D. – Dott.ssa Jalla, questi
libri si rifanno ad un metodo particolare ...
R. – Si rifanno alla
comunicazione aumentativa-alternativa, uno strumento che nasce una ventina
d’anni fa in America, molto sviluppato in Europa, in Italia ancora non tantissimo.
La comunicazione aumentativa-alternativa è un insieme di tecniche, di
strategie, di tecnologie che si possono attivare per facilitare la
comunicazione per quei bambini o per quelle persone, in generale, che per
motivi temporanei o invece permanenti, non hanno comunicazione.
D. – Dott.ssa Jalla, dalla sua
esperienza - lei è anche mamma di una bambina con difficoltà di comunicazione -
quali risultati ha riscontrato nell’uso di questi libri?
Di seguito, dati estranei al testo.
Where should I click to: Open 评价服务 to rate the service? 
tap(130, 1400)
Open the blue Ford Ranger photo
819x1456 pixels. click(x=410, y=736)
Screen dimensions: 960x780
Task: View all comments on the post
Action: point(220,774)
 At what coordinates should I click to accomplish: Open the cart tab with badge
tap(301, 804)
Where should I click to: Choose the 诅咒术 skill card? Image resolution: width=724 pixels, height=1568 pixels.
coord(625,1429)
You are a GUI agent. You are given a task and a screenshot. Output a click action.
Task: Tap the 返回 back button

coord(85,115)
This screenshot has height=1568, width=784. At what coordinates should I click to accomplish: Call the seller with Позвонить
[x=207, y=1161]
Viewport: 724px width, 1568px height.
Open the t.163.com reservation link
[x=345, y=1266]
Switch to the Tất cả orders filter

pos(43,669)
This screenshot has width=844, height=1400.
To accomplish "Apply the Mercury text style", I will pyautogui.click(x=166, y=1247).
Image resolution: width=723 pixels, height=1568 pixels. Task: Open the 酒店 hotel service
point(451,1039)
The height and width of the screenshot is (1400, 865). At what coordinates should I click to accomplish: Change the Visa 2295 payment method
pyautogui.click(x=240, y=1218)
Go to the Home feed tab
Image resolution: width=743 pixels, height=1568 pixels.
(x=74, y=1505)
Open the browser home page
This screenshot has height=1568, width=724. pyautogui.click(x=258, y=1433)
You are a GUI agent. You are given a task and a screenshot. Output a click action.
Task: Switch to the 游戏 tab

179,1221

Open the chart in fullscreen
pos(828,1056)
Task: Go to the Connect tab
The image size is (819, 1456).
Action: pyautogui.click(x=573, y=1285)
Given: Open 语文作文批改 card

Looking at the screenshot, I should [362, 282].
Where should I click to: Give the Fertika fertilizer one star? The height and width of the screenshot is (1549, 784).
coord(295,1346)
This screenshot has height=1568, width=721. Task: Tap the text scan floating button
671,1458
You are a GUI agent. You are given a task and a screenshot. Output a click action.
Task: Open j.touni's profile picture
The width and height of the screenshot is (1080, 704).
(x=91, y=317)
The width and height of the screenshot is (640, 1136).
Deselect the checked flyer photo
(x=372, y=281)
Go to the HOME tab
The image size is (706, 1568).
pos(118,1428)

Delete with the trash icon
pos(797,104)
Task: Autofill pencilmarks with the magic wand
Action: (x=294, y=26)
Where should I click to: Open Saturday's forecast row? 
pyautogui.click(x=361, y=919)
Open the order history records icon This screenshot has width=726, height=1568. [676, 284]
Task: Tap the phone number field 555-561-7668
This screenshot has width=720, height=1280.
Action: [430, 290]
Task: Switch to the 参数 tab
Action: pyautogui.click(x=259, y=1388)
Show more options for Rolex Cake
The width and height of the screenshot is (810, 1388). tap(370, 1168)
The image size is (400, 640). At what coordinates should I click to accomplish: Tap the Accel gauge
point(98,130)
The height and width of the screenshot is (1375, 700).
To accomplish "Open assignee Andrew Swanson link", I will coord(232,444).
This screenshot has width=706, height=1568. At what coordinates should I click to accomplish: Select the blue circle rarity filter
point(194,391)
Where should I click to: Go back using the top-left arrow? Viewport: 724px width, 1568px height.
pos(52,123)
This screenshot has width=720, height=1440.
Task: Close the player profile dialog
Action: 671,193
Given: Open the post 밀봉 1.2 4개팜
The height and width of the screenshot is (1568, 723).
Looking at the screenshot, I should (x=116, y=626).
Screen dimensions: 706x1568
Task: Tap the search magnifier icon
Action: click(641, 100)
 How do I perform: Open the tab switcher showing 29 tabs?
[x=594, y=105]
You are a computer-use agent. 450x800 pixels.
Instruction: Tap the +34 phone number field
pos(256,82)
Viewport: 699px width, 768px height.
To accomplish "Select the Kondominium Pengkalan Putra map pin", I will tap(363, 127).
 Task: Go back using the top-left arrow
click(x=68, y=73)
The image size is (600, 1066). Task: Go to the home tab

R. – Il cambiamento è poter
vedere il proprio figlio essere più autonomo, più indipendente. L’impossibilità
alla comunicazione è un grave handicap che spesso si associa a molti altri,
perché si ha meno potere. Allora, poter restituire loro un po’ di autodeterminazione,
questo è sicuramente fondamentale in un bambino: da maggiori possibilità di
crescere. Insomma, leggere è importante per tutti. Se però i libri ti sono
vietati ...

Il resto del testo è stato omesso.